De overgelegde Algemene Voorwaarden zijn bij de brief van 25 juni 2002 gevoegd. Gedaagde heeft onweersproken aangevoerd dat deze Algemene Voorwaarden niet eerder aan hem zijn overhandigd. In deze voorwaarden staat de dekking van de verzekeringen vermeld, maar niet het bedrag van de te betalen premie.

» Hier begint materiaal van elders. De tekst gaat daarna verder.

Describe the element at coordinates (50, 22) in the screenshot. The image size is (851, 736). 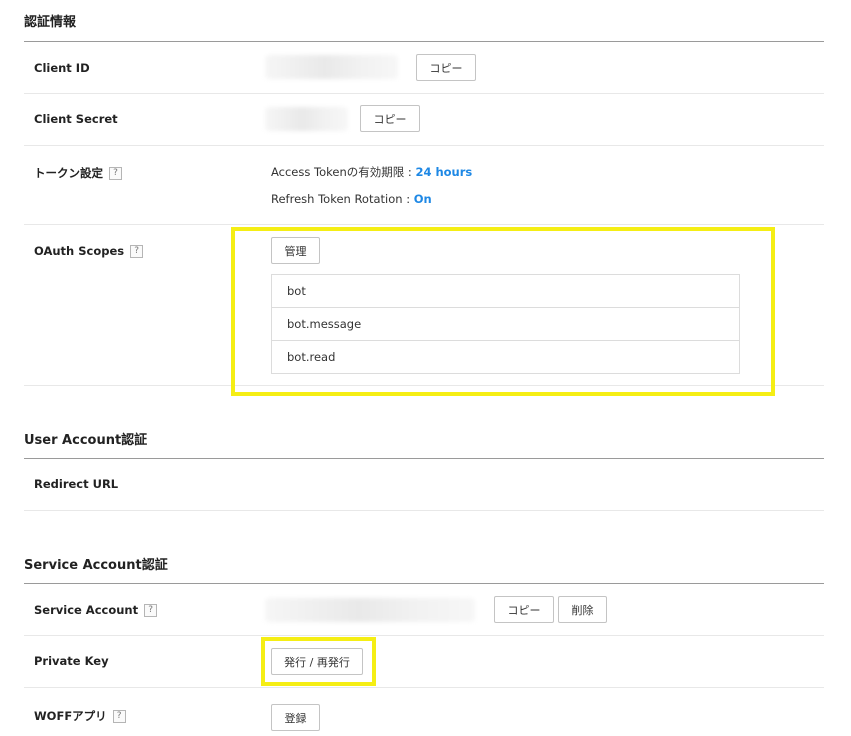
I see `auth-info-title: 認証情報` at that location.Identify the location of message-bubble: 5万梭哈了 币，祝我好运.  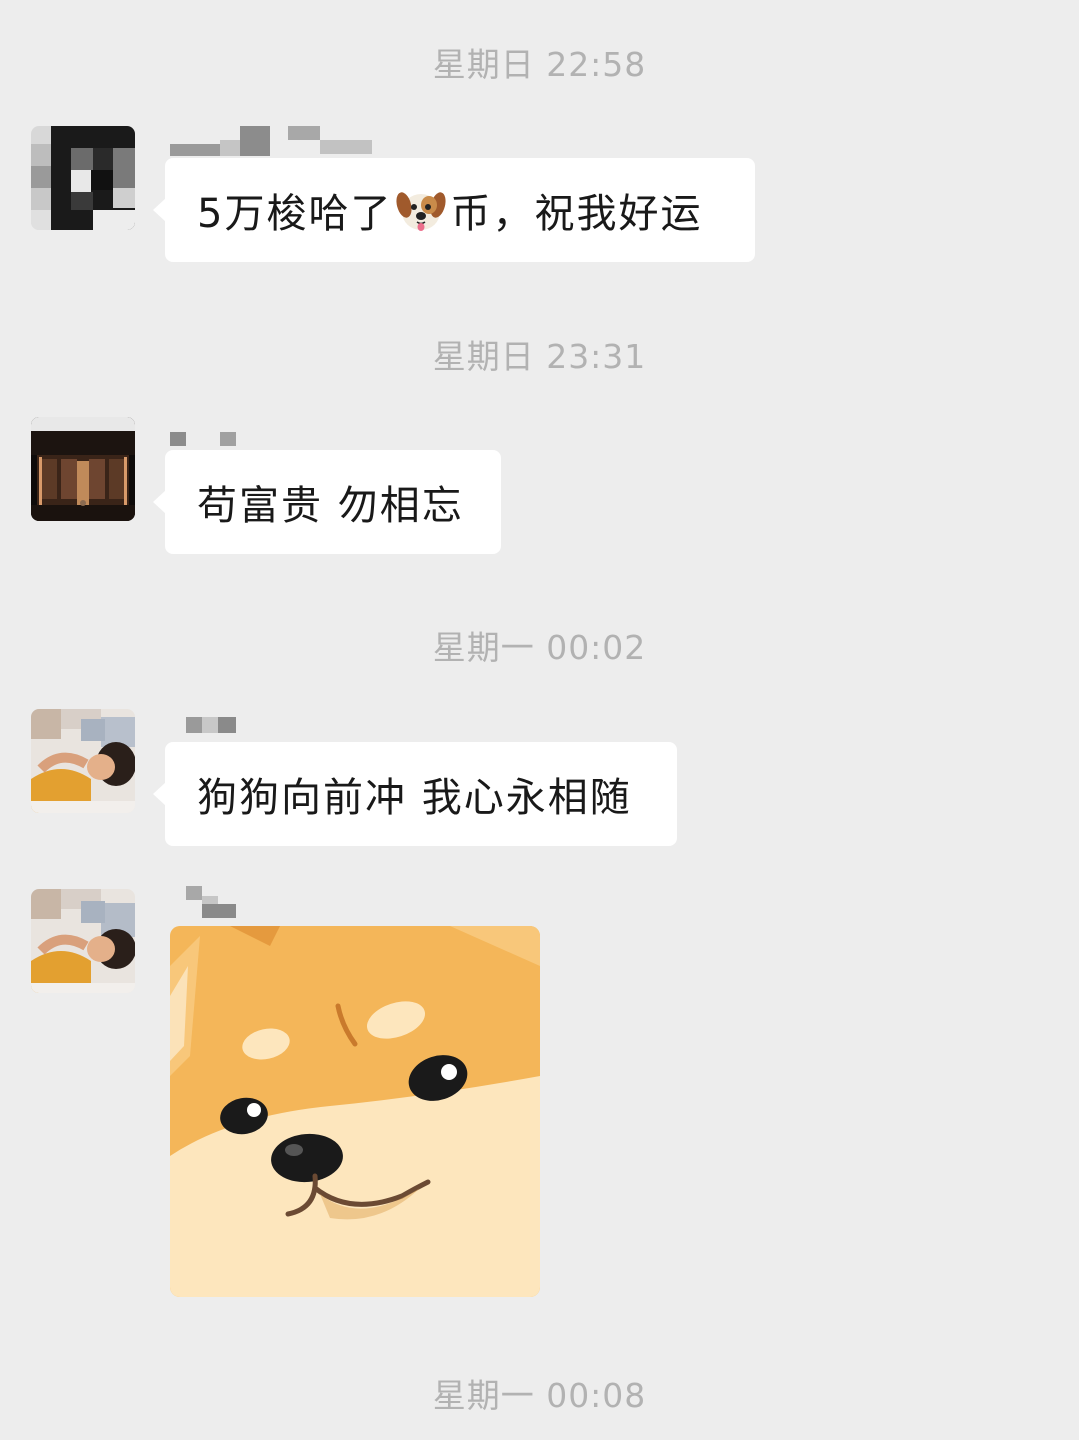
(454, 210).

In artikel 2, lid 4 van de Regeling informatieverstrekking aan verzekeringnemers 1998 is bepaald dat de verzekeraar er zorg voor draagt dat voor de inkennisstelling van het sluiten van de overeenkomst, dan wel op de tijdstippen en onder de condities als genoemd in het derde lid, de verzekeringnemer op overzichtelijke wijze inzicht wordt geboden in de wezenlijke kenmerken van de aangeboden overeenkomst van levensverzekering, welke problematiek volgens de toelichting ook voor schadeverzekeringen geldt. Bij wezenlijke kenmerken van het product wordt onder meer gedacht aan premie en uitkering.
Hieruit volgt dat de onderhavige overeenkomst pas tot stand kan zijn gekomen, indien eiseres voorafgaande aan de inkennisstelling van het sluiten van die verzekeringen, gedaagde de tarieven en dekkingen van die verzekeringen heeft meegedeeld, waarna gedaagde zich daarmee akkoord heeft verklaard. Nu eiseres zich op het standpunt stelt dat tussen partijen een (of meerdere) overeenkomst(en) bestaat(n), zal zij in de gelegenheid worden gesteld te bewijzen dat zij gedaagde tijdig van die gegevens op de hoogte heeft gesteld.
3.5.
Iedere verdere beslissing zal worden aangehouden.
4. De beslissing
De kantonrechter:
- laat eiseres toe en gelast haar voor zoveel nodig ambtshalve om door alle middelen rechtens en speciaal door middel van getuigen te bewijzen:
“ feiten en omstandigheden waaruit blijkt dat zij aan gedaagde, alvorens hem in kennis te stellen van het sluiten van de overeenkomst, de tarieven en dekkingen van die verzekeringen heeft meegedeeld, waarna gedaagde zich daarmee akkoord heeft verklaard”;
- bepaalt dat deze zaak weer zal worden uitgeroepen ter terechtzitting van:
woensdag 30 maart 2005 om 11.00 uur
teneinde eiseres gelegenheid te geven zich erover uit te laten op welke wijze zij gemeld bewijs willen leveren en, indien zij dit wenst door middel van getuigen, alsdan de namen en woonplaatsen van die getuigen, alsmede de verhinderdata van haar gemachtigde, van de wederpartij en van de eventueel te horen getuigen op te geven, waarna een dag voor het verhoor van die getuigen zal worden bepaald;
- bepaalt dat, voor het geval eiseres dat bewijs wenst te leveren door middel van het in het geding brengen van bescheiden, dat kan plaatsvinden op voormelde terechtzitting;
- houdt iedere verdere beslissing aan.
Dit vonnis is gewezen door mr. W.E.M. Verjans, kantonrechter, en uitgesproken ter openbare terechtzitting van woensdag 2 maart 2005.